Es en este remoto confín, tocado por la mística del finis terrae, donde reside el Canal de Beagle, que separa la isla grande de los islotes del sur del archipiélago fueguino. Un lugar donde se puede revivir la aventura de los primeros exploradores.

Canal de Beagle | miralex / ISTOCK

Porque si hay algo que mantiene intacta la aureola de los viajes de antaño, en los que se dio con este lugar inhóspito, es la experiencia de surcar las míticas aguas de este paso que comunica los océanos, y que ha sido foco de disputas a lo largo y ancho de la historia.

Estrecho de Magallanes, entre mares salvajes

Islas desamparadas

El Beagle, que toma su nombre de la embarcación con la que se descubrió en 1830 al mando del capitán Fitz Roy, es un canal recto de más de dos millas salpicado de espectrales islas y atolones tocados por la magia del desamparo. En los días cálidos hay quien se atreve a navegarlo en kayak, sin alejarse demasiado de la costa. Pero lo suyo es hacerlo a bordo de veleros o catamaranes.

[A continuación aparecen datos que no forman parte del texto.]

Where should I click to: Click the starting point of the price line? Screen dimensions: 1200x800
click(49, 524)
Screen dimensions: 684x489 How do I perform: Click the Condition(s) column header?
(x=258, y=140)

Ushuaia | saiko3p / ISTOCK

Las excursiones pueden ser contratadas directamente en el muelle turístico de Ushuaia, la conocida como la ciudad del fin del mundo. Desde aquí, varias embarcaciones parten a diario con diferentes itinerarios y una duración de cuatro a ocho horas.

Faros y lobos marinos

En el trayecto aguarda el perfil costero que fue el hogar de los indios yámanas, grandes colonias de fauna marina y algunos de los emblemas de esta travesía iniciada por el hombre hace más de seis mil años.

Faro Les Éclaireurs | Ignacio Leonardi / ISTOCK

La Isla de los Pájaros, con sus vociferantes cormoranes; la Isla de Lobos, colonizada por leones marinos; y el faro Les Éclaireurs, con su título impostor del fin del mundo (no es éste el que inspiró la famosa novela de Julio Verne, pero así ha quedado para la posteridad), son los hitos del circuito clásico, que puede hacerse por la mañana o por la tarde, ya bajo las luces de la bahía.

Islas de Lobos | xeni4ka / ISTOCK

Pero otras excursiones más largas también brindan caminatas por las islas H y Karelo, el paseo por la pingüinera de la Isla Martillo, donde nidifican simpáticos pingüinos magallánicos, o la navegación por la Bahía Lapataia, ya en el Parque Nacional Tierra de Fuego. Esta reserva, que integra mar y montaña, está poblada por bosques de guindos, lengas y ñires, lagos y turberas, guanacos y zorros fueguinos que deambulan por el extremo austral.